Vela

Una oración por nuestros sacerdotes fallecidos

A lo largo de estos días han sido varios los sacerdotes que han fallecido como consecuencia del coronavirus.

Valentín Labiano

El sacerdote Valentín Labiano Vitoria, nacido en Sesma el 15 de diciembre de 1928, fallecía el pasado 14 de abril. Actualmente se encontraba en la residencia sacerdotal Argaray, situada en el Seminario, donde falleció.  Antes de ser sacerdote diocesano perteneció a la congregación de los Hermanos Escolapios y dirigió un colegio de los Escolapios en Venezuela. El 27 de febrero de 2016, Valentín recibió un homenaje en Azagra, por parte de la Delegación de Misiones del Arzobispado de Pamplona, por su colaboración y ayuda desinteresada durante seis meses en la parroquia de El Salvador de Azagra, localidad donde se le ha despedido.

Ricardo Eguíllor

En la madrugada del 17 de abril fallecía el sacerdote Ricardo Eguíllor Munárriz, nacido en Munárriz el 14 de abril de 1938. Tal era el cariño que tenía a su pueblo natal que durante años recopiló información para publicarla en un libro de 472 páginas, donde se plasmaba la historia de este pueblo y de sus gentes. El 11 de mayo de 2013 celebró, junto a sus compañeros de promoción, sus Bodas de Oro sacerdotales. 50 años de servicio a nuestra Iglesia Diocesana.

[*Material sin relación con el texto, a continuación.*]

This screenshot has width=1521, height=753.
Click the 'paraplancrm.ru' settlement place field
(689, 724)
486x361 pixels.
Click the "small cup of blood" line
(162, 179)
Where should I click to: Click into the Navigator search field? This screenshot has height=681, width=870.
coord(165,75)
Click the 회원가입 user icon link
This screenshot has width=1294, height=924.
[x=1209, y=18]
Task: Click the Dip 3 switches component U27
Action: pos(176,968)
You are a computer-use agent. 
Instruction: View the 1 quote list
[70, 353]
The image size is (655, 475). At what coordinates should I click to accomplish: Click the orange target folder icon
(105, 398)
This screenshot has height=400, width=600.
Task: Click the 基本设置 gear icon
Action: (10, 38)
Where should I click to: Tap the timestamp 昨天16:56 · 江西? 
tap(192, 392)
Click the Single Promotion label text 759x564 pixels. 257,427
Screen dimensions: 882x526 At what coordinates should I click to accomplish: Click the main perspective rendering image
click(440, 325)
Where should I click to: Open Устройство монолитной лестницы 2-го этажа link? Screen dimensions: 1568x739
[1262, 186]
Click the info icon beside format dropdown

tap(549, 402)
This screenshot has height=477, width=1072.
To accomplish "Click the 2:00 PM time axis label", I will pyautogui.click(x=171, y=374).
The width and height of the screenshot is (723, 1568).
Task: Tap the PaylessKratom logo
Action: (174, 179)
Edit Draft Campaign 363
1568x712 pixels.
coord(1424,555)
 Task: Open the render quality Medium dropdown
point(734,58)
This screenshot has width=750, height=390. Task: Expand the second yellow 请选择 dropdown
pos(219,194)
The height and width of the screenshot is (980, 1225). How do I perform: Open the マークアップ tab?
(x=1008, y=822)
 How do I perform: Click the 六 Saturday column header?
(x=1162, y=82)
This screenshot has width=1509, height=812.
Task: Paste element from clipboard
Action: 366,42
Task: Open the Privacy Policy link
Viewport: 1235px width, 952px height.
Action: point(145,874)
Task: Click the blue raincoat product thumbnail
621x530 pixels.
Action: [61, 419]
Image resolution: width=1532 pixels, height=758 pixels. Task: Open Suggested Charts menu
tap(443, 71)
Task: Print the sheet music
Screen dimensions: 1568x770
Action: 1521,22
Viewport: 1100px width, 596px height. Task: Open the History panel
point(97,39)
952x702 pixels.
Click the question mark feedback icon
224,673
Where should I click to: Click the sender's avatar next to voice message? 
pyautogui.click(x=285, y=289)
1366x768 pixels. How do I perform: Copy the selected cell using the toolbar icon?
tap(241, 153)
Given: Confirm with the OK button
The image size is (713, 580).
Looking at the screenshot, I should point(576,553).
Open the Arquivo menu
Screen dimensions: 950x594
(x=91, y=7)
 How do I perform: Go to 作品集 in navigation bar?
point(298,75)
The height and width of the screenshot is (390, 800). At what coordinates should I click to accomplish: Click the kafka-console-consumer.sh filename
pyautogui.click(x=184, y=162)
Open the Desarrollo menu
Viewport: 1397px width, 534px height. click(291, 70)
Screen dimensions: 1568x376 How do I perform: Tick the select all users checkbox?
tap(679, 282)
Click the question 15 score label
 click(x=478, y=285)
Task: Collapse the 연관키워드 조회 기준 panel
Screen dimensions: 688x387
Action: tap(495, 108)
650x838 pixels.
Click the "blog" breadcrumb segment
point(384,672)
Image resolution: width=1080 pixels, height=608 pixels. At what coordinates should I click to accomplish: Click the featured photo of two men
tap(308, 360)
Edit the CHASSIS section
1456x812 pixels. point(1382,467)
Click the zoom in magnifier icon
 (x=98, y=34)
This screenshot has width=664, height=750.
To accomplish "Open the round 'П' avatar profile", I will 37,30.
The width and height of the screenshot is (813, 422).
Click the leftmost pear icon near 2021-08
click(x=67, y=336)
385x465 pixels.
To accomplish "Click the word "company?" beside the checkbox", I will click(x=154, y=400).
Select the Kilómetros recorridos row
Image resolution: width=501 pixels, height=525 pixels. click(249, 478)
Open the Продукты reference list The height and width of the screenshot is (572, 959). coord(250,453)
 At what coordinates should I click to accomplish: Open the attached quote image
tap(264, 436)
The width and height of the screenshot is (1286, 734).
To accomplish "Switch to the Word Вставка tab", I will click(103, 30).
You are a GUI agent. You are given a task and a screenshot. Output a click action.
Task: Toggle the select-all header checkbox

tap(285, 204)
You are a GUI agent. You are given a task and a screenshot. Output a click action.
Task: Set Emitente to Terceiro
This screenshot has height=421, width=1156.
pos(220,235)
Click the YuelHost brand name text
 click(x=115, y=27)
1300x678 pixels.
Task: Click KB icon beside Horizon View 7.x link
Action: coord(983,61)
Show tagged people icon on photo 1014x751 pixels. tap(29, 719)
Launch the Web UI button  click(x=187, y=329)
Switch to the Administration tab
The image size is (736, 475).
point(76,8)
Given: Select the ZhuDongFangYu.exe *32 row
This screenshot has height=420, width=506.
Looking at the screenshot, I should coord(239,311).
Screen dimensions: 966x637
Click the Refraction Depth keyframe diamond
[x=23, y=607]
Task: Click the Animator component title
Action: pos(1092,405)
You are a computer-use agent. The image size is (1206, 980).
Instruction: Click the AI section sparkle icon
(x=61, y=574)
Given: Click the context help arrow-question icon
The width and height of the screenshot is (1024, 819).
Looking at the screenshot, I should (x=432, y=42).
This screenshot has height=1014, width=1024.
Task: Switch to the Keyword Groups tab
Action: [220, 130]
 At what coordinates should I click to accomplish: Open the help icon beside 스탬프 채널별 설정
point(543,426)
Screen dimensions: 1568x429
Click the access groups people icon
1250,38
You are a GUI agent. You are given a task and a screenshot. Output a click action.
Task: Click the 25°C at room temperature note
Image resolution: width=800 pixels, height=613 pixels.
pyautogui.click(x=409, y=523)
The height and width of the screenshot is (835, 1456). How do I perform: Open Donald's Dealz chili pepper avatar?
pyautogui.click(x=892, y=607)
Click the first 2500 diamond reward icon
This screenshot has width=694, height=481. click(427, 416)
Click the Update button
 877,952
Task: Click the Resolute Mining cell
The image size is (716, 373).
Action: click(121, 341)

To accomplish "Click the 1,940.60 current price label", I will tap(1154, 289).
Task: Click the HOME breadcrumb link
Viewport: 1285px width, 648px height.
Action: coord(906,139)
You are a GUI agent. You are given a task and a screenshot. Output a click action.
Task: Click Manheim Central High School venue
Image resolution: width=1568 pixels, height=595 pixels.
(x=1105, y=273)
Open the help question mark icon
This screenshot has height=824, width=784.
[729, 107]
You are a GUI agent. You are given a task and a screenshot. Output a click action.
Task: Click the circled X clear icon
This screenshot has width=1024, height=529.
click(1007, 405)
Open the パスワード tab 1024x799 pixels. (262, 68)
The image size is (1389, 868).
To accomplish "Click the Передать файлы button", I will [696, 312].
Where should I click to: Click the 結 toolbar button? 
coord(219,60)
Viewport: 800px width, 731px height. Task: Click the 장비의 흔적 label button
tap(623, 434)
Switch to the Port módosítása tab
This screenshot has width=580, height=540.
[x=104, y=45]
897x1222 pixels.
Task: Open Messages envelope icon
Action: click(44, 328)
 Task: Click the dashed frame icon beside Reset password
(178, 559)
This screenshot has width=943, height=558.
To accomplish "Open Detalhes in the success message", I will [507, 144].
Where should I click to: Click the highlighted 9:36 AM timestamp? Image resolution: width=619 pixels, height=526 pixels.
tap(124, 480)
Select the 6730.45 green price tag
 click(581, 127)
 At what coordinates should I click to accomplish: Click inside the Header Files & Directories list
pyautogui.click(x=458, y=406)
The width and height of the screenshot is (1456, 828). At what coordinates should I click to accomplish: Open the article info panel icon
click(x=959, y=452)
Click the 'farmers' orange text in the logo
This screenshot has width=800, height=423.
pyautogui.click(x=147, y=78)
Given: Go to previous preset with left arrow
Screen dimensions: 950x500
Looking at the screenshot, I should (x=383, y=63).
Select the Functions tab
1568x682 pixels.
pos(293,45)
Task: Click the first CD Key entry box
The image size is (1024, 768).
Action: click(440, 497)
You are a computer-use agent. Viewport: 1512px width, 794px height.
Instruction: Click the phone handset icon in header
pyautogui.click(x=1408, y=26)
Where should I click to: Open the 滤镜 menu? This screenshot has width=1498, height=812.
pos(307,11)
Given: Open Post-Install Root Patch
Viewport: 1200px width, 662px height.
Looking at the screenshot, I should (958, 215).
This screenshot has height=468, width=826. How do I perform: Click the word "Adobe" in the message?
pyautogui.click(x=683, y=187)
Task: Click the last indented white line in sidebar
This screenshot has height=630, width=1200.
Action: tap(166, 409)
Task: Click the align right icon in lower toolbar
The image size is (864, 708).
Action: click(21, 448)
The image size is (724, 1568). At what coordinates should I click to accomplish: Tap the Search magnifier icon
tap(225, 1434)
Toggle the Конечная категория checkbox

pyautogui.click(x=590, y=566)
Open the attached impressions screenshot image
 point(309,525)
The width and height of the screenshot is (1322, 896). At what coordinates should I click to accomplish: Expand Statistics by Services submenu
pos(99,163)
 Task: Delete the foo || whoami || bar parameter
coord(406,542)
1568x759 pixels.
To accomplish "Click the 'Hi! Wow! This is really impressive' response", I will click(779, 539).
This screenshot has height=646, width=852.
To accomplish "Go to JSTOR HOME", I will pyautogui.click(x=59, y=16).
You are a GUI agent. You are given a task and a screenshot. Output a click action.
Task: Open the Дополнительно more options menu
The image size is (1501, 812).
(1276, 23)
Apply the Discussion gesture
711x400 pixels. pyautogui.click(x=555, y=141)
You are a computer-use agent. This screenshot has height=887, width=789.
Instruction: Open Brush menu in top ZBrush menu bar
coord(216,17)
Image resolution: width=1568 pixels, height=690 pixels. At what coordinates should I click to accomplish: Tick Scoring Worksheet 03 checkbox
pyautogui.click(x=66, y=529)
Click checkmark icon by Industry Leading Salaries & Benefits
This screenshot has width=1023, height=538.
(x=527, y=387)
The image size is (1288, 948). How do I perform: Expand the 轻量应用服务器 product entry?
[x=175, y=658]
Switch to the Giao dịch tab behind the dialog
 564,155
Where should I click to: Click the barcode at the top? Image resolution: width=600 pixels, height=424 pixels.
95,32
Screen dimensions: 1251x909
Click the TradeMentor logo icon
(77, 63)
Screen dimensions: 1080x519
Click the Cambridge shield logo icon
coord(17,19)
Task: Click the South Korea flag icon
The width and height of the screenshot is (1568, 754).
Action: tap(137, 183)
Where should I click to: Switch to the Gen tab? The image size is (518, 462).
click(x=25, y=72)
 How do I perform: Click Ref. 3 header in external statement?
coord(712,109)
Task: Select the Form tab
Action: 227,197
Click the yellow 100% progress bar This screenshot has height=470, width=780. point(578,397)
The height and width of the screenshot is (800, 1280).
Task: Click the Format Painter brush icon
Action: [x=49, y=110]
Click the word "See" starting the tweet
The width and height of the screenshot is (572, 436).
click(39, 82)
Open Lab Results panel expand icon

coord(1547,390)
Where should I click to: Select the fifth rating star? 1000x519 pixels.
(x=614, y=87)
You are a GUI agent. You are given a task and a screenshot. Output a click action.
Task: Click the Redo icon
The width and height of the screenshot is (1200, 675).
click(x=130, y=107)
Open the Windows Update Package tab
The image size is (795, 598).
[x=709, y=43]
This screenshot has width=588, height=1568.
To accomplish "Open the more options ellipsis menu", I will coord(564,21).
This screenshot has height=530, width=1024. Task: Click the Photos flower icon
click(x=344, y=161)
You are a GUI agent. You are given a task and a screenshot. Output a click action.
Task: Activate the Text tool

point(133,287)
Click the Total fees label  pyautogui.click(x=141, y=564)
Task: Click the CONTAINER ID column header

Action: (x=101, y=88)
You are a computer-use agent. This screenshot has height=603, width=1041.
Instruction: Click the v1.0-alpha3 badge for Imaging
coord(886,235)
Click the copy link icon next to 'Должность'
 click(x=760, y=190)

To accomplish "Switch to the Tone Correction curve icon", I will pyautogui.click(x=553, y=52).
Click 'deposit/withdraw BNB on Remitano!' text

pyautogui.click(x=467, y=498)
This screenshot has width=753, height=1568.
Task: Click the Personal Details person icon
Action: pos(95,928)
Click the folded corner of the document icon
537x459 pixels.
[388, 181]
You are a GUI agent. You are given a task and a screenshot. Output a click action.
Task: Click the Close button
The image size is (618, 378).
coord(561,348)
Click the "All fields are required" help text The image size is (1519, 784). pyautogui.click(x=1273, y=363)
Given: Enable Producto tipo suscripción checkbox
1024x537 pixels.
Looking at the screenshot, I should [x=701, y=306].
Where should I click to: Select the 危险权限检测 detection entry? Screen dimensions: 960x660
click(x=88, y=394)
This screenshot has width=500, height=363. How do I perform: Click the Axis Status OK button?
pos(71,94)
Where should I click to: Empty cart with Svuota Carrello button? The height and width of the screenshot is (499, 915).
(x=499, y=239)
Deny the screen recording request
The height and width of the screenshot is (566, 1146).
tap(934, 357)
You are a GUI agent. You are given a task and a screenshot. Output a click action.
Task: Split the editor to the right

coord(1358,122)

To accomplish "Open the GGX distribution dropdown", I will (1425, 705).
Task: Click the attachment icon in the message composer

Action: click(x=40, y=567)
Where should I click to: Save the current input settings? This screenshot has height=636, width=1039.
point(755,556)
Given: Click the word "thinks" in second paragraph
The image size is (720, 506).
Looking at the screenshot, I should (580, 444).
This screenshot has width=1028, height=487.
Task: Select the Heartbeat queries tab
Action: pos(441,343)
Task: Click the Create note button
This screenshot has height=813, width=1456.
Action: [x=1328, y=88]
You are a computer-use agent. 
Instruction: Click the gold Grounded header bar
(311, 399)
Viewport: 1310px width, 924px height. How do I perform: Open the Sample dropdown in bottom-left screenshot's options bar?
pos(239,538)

Actualmente vivía en la residencia sacerdotal del Buen Pastor de Pamplona. Tras una larga enfermedad ingresó hace pocos días en el Centro Hospitalario de Navarra. La familia, entre ellos una hermana dominica, sor Teresa, agradecen los cuidados y atenciones que ha recibido en los últimos días por parte de médicos, enfermeras y asistentes.

Joaquín Ignacio Barbarin

En la tarde del pasado domingo, 19 de abril, fallecía el sacerdote Joaquín Ignacio Barbarin López, natural de Morentin, donde nació el 24 de mayo de 1933. Don Joaquín, a sus 87 años, y tras un largo servicio pastoral, que se inició el 20 de julio de 1958 tras su ordenación sacerdotal, era Canónigo Emérito de la Catedral de Santa María la Real de Pamplona y Capellán de las Siervas de María de Pamplona. Actualmente, residía en la Casa Sacerdotal del Buen Pastor de Pamplona, donde le han cuidado amorosamente hasta su ingreso en el Hospital de Navarra donde falleció.